■ YOUR GOAL ■
Duplicate the part of the text on modern architecture in Luxembourg starting at "- The Museum" and ending at "of the Louvre.".
EXERCISE TEXT START
The 1990s were characterised by a progressive internationalization of Luxembourg's art scene, marked by the designation of the City of Luxemburg as World Heritage Site in 1994 and European Capital of Culture in 1995. This process was manifest in the architectural debate around the design of the new National Museum of History and Art by Christian Bauer et Associés, opened in 2002. International design competitions also contributed to this process, attracting notable architects like Dominique Perrault, winner of the 1996 competition for a major extension of the Court of Justice of the European Union and Bolles+Wilson, winners of the 2003 design competition for the National Library of Luxembourg.

There are several other fine examples of modern architecture in Luxembourg. These include:

- The Museum of Modern Art (2006) designed by the Chinese-American architect I. M. Pei who was responsible for the famous glass pyramid as part of his renovation of the Louvre.
- The Philharmonie (2005) concert hall designed by Christian de Portzamparc. Located on the Kirchberg plateau, the Philharmonie consists of a peristyle with 827 columns giving the impression of a cliff bearing luminous faults.
- The new European Investment Bank building (2008) designed by Christoph Ingenhoven of Ingenhoven Architects, Düsseldorf.
- The National Sports and Cultural Centre, commonly known as the Coque in view of its shell-like appearance. Designed by the French architect Roger Taillibert, it was completed in 2001.
EXERCISE TEXT END
RECORDS SHOWN START
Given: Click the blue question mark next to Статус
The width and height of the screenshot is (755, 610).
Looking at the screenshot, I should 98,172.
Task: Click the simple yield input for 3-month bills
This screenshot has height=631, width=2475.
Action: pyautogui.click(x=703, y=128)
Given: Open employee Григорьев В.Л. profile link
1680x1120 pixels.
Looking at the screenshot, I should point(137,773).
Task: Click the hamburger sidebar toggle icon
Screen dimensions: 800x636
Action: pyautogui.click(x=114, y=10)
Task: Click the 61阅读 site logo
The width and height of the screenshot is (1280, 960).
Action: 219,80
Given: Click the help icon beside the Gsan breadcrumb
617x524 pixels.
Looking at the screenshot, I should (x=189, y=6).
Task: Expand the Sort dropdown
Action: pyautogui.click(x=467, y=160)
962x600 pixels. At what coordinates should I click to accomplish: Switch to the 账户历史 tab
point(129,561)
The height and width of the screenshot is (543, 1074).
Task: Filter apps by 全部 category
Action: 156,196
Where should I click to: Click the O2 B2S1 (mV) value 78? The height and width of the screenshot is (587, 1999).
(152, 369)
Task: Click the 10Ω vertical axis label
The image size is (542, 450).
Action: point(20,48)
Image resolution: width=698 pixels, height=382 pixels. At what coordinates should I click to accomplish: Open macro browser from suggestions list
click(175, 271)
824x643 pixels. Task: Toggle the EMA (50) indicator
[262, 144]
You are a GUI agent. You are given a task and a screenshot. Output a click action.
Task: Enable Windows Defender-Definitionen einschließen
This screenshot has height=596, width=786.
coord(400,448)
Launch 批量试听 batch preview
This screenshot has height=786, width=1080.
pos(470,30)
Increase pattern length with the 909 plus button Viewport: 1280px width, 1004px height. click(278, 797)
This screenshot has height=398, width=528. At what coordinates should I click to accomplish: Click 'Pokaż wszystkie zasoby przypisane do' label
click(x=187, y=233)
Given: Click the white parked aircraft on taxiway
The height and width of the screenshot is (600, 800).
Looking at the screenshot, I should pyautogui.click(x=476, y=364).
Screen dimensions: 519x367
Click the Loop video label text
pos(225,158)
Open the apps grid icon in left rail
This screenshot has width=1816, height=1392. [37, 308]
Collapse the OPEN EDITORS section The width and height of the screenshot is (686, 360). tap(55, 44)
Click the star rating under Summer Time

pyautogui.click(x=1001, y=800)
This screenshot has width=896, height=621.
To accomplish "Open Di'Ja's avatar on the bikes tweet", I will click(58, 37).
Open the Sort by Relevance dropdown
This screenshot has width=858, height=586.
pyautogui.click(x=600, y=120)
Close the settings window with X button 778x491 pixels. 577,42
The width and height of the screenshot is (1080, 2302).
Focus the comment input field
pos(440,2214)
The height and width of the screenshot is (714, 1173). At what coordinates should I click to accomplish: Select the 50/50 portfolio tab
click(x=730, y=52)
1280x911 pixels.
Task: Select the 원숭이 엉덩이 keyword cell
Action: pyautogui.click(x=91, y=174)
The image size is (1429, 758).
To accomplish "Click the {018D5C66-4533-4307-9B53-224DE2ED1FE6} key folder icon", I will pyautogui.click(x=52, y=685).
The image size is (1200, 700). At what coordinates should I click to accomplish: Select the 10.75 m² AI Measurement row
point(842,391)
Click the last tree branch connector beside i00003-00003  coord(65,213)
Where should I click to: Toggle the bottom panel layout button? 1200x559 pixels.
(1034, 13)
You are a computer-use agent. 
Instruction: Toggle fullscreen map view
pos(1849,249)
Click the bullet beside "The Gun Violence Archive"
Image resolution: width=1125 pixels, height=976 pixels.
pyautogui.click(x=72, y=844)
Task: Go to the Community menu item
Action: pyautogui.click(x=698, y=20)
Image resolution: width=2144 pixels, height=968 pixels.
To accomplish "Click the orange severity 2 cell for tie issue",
RECORDS SHOWN END
■ SOLUTION FOR THIS EXERCISE ■
- The Museum of Modern Art (2006) designed by the Chinese-American architect I. M. Pei who was responsible for the famous glass pyramid as part of his renovation of the Louvre.